- [Problem requirements] Only one span is wanted from the lines below: from the one with "Image resolution: width=295" up to and including the one with "Click the Products". Copy it exactly, without images.

[Available data Boundary: Start]

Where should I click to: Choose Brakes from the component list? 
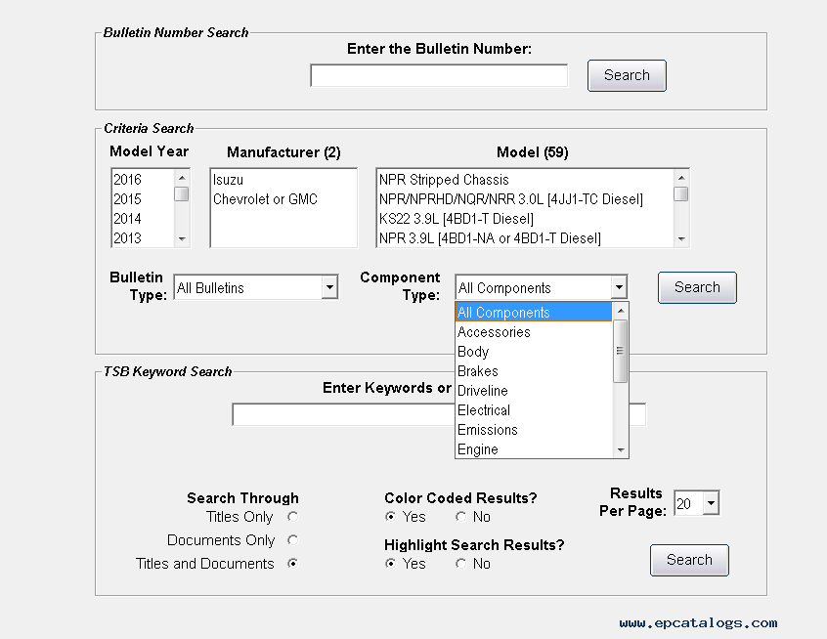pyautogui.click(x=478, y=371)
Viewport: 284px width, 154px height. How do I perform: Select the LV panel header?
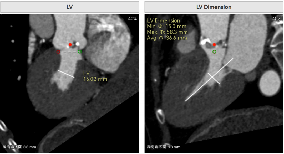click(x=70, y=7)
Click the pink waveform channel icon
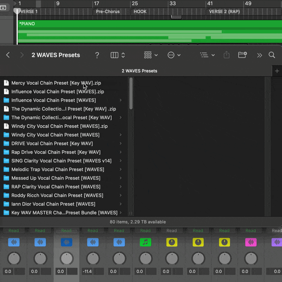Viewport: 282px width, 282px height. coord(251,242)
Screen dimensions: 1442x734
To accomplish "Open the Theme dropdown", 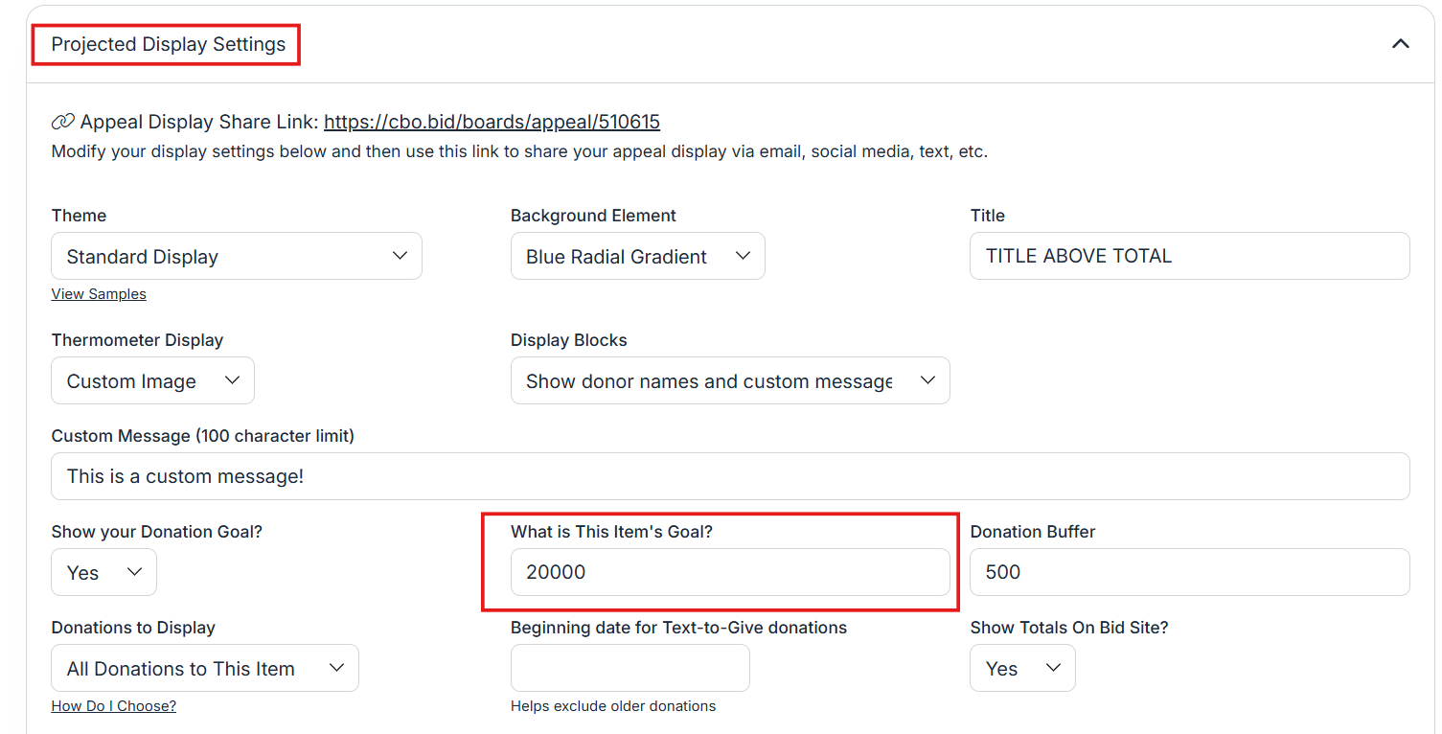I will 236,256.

[Available data Boundary: End]
[Available data Boundary: Start]

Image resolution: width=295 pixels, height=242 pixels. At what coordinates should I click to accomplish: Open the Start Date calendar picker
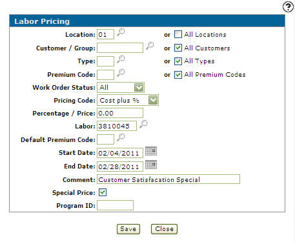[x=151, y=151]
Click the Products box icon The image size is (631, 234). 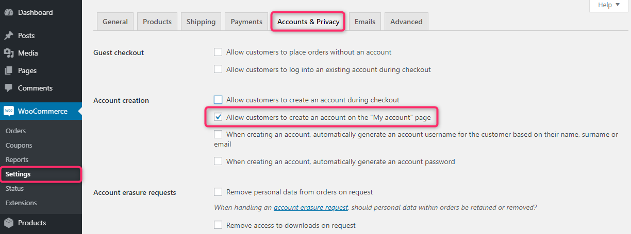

[Available data Boundary: End]

- [Solution for this problem]
Image resolution: width=295 pixels, height=242 pixels. At what coordinates should I click to accomplish: Open the Start Date calendar picker
[x=151, y=151]
Click the Products box icon The image size is (631, 234). 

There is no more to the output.